From Vice
>Amazon did not immediately respond to an email Tuesday morning asking how many people at the site have been ordered into self-quarantine
Even if they did quarantine others, putting someone on a 14 day quarantine 17 days after contact is hard to explain.
It would be harder to explain why Amazon didn't put on quarantine an employee who was vocal about his exposure to the virus.
At most it sounds like malevolent compliance.
They did not follow health guidelines until the person complained and then they still don't follow them but instead claim to follow them. Why just claim? After the 14 day phase the guidelines don't suggest any quarantines unless people show symptoms.
Full paid leave is not what most people in the US would call retaliation, particularly in the case of a warehouse worker.
We have these things called "courts" that are well-suited to addressing complaints like this one.
But a strike, right now, is not the answer. It's just pouring gasoline on the fire. Counterproductive at all levels. Labor organization is all about picking your battles, and this is the wrong fight in the wrong place at the wrong time. His beef with Amazon needs to be settled in a courtroom, not on a picket line.
The only worse thing he could have done would be to try to lead a strike during a world war.
Perhaps the workers should just continue to allow amazon to get away with exposing them to covid-19 with no notification, for the greater good.

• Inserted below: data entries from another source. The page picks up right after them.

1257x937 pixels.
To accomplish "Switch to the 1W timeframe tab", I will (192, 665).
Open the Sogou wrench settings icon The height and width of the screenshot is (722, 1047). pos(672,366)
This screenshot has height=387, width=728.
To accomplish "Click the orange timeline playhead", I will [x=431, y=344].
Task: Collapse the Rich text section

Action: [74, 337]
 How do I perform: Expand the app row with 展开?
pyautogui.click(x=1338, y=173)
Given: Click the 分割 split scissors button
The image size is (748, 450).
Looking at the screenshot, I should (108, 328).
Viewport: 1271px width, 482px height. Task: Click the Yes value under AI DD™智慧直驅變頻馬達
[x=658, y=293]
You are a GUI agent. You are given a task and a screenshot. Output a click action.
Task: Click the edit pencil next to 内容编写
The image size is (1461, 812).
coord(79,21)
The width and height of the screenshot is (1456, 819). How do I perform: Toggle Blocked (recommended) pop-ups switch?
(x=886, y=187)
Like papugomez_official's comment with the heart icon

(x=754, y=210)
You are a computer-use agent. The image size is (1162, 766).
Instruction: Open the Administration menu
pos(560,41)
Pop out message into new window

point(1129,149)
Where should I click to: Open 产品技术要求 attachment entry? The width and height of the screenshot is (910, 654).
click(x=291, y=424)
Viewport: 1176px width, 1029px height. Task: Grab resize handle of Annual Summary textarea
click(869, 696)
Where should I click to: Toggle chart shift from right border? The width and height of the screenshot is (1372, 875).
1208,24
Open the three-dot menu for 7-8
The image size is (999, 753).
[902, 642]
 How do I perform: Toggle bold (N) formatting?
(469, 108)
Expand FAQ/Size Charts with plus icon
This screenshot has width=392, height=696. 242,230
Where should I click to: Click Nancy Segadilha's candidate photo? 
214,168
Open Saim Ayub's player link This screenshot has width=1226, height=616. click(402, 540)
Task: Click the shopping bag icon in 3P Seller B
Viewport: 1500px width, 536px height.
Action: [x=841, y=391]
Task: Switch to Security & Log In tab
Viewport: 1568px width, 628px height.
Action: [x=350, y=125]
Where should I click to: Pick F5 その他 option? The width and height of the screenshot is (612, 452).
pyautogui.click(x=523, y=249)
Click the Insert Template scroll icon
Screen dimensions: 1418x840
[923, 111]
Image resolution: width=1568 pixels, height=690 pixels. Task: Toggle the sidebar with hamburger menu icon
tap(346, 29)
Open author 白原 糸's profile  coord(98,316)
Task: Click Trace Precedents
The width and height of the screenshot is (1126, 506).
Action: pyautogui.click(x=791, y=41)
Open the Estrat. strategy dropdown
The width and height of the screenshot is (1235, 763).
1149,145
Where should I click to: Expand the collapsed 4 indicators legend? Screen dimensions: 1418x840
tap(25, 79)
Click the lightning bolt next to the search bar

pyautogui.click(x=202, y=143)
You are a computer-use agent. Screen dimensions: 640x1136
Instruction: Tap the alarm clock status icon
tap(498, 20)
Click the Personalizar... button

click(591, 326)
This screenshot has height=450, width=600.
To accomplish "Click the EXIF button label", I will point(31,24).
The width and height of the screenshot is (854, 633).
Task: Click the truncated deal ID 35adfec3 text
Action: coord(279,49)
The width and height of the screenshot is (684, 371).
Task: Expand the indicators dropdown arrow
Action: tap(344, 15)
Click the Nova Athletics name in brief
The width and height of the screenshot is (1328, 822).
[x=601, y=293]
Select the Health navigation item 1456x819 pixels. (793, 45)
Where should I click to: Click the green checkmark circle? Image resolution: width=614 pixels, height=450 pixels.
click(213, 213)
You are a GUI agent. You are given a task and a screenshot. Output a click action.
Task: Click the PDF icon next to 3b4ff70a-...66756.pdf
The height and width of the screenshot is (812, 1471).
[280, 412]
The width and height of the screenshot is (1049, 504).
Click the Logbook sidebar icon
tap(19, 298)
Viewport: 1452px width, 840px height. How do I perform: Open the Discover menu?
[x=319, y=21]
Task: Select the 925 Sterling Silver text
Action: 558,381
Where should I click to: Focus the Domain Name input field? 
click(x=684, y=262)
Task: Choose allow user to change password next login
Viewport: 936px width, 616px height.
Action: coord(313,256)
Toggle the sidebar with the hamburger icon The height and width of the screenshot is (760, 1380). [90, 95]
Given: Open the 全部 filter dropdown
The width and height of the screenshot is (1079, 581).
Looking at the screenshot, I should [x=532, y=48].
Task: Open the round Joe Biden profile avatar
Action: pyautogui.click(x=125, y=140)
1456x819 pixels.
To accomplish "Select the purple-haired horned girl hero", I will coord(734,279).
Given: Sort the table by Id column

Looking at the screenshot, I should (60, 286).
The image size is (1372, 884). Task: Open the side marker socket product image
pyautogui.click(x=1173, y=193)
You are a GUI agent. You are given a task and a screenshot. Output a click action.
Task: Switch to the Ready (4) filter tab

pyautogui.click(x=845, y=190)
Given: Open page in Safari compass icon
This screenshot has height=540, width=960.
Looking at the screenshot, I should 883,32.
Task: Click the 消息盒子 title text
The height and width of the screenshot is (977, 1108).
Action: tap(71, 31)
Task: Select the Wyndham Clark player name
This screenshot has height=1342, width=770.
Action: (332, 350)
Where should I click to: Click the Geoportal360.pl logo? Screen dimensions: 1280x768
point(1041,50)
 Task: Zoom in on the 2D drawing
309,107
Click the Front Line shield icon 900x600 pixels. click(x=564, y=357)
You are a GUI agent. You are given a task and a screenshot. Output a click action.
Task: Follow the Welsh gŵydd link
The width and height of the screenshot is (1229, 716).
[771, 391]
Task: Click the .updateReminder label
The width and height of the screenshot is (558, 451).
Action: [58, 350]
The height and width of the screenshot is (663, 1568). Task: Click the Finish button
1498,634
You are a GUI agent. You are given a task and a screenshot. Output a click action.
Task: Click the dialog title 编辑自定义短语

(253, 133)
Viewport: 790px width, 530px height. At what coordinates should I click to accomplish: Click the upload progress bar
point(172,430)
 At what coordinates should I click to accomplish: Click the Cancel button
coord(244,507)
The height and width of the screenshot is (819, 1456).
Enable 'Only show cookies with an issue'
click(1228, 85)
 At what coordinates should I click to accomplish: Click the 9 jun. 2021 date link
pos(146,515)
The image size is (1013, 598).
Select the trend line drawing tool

Not that hard. If everyone in the office had contact with someone infected then the best thing to do would have been to quarantine them all right away. Because without that, you now have the possibility that one of them had an asymptomatic case which they could have still had and given to any of the others less than a week ago, which means the others are still inside the window for being infected but not having either recovered or showed symptoms. Which means they still need to be quarantined.
That’s how we came to have employer-provided healthcare:
https://www.nytimes.com/2017/09/05/upshot/the-real-reason-th...
And it's arguably a terrible system that we're still stuck with today, with the effect of handcuffing productive people to their desks in dead-end jobs. We'd be far better off with universal coverage that's not tied to employment... and yes, that means better-off economically.
But the worker was placed on a 15 day paid leave to self quarantine because he stated he had direct contact with someone infected with covid19.
And then he not only broke his quarantine but also made it his point to go to work, potentially risking his colleagues.
Even if you argue that he did't carried covid19, that action is not justifiable, neither safety-wise nor legaly-wise.
If he took health and safety so seriously then he wouldn't be breaking his quarantine after he claimed he had direct contact with someone carrying the virus to drive up to work potentially exposing all his co-workers to the virus.
Yet in every post you make, you continue to misrepresent the situation.
You are being hugely dishonest
This judgment call changed. If bureaucratic ineptitude was to blame, those people ignored proper procedure, making them insubordinate, and risked lives. And if they found the issue confusing enough to take eighteen days to issue the quarantine notice, they should understand why this employee might think they are being targeted for their labor practices.
The available information changed. This very quickly went from something many people weren't sure wasn't going to be maybe a nasty flu to something that has half the world staying home from work and hospitals getting overrun. Changing your procedures in response to new information is what managers should be doing.
They'd have been smarter to respond to it sooner, but better late than never.
You're trying to spin it both ways. If Amazon was just idiotic about their response to the outbreak, why did they pick that moment to suddenly take things super serious and fire the employee?